##### Records

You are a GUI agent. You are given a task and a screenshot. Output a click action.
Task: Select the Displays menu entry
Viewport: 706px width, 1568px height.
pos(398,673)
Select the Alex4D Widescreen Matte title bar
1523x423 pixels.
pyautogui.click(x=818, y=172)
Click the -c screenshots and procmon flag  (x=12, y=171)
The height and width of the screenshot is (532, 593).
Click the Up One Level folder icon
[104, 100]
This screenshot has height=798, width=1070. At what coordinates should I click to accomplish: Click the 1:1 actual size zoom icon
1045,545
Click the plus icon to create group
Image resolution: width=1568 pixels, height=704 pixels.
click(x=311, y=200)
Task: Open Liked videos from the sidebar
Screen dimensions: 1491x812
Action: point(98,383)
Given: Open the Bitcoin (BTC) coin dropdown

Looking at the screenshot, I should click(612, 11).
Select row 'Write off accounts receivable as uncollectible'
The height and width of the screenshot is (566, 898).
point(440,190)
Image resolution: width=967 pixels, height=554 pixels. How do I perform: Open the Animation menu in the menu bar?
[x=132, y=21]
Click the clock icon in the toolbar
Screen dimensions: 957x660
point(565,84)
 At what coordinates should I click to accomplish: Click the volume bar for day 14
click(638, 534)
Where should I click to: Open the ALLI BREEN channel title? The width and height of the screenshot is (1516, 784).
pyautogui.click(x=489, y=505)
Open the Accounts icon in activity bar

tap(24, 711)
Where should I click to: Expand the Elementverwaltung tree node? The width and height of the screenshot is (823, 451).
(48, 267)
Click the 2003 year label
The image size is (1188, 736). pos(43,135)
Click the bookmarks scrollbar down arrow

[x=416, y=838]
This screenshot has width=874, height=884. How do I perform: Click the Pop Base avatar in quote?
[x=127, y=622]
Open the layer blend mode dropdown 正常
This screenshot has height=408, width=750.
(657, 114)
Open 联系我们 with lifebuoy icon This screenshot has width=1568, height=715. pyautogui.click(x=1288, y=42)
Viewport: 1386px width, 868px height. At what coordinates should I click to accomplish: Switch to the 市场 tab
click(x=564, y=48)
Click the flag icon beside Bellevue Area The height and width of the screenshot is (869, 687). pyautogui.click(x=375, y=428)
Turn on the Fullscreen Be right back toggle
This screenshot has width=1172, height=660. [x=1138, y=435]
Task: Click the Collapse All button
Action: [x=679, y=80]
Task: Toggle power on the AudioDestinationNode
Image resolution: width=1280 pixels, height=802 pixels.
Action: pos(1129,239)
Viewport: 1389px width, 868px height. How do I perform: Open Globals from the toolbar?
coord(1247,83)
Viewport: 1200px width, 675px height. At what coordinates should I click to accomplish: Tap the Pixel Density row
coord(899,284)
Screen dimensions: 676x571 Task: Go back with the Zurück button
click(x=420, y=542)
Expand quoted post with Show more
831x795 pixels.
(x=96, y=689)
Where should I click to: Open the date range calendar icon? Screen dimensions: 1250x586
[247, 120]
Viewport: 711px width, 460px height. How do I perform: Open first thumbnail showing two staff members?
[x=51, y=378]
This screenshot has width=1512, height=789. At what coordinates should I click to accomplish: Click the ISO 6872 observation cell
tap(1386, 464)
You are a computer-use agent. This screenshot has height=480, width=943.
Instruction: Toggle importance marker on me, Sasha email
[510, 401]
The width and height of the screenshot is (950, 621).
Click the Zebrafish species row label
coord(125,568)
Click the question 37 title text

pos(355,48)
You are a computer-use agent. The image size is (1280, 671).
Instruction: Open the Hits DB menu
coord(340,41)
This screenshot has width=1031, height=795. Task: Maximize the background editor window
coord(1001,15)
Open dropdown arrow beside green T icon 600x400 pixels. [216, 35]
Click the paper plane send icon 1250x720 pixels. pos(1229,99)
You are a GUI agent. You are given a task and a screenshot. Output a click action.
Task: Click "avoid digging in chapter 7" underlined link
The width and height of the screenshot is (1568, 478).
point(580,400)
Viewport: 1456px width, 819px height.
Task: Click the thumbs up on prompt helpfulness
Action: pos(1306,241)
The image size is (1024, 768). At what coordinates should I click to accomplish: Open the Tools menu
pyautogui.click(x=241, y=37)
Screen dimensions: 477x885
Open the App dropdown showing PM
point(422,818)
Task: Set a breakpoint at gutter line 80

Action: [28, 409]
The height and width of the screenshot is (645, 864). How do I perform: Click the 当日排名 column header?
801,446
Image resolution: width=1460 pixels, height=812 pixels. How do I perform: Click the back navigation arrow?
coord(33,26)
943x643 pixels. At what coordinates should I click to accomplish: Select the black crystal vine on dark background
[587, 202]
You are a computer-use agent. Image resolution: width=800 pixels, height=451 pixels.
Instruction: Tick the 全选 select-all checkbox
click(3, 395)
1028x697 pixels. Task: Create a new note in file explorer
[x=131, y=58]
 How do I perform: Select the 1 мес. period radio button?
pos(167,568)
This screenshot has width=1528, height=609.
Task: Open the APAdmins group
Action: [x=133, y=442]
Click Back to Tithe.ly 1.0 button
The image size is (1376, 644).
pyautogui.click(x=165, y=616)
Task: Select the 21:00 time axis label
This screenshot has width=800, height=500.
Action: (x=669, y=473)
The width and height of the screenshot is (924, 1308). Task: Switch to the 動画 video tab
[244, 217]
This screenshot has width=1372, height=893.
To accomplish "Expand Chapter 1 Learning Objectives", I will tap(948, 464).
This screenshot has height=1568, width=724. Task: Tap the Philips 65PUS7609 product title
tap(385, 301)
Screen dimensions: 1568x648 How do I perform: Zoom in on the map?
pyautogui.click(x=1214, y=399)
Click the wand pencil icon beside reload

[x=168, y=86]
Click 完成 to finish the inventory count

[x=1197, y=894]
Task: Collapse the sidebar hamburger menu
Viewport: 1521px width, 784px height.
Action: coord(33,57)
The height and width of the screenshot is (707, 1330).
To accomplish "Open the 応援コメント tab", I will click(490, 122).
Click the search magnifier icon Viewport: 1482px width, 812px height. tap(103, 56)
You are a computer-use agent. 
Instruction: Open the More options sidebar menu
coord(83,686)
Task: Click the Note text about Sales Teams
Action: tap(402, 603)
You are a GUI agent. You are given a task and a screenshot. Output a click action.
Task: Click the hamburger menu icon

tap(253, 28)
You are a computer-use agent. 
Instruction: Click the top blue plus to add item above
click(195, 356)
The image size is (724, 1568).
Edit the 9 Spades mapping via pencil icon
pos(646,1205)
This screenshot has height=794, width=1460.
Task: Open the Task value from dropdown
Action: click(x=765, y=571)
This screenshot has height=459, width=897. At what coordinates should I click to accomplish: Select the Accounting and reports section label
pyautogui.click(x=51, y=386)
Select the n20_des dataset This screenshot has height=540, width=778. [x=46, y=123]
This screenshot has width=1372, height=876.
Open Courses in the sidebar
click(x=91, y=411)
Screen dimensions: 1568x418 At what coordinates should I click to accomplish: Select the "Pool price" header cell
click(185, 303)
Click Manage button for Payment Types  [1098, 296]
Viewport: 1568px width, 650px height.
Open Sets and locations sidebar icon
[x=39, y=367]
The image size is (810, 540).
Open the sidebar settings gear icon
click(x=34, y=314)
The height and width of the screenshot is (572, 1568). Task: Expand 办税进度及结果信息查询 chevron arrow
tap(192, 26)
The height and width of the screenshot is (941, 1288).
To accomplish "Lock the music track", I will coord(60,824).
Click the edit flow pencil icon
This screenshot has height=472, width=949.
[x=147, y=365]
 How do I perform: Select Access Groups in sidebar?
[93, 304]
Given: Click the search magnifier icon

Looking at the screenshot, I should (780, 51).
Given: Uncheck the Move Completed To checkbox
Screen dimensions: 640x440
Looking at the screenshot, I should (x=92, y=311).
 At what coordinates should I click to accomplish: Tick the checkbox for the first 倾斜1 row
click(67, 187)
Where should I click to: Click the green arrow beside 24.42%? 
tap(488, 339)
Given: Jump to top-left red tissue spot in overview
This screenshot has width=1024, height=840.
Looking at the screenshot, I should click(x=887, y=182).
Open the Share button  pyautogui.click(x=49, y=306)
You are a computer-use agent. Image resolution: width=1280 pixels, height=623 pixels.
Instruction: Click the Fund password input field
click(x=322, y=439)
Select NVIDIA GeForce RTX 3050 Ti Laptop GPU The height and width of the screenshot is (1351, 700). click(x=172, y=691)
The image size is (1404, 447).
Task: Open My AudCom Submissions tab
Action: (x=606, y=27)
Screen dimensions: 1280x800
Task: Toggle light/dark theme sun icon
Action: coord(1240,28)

##########

*Task instructions*: Copy out the data from the line with "Viewport: 1200px width, 675px" up to and including the line with "coord(899,284)".

*Exercise answer*:
Viewport: 1200px width, 675px height. At what coordinates should I click to accomplish: Tap the Pixel Density row
coord(899,284)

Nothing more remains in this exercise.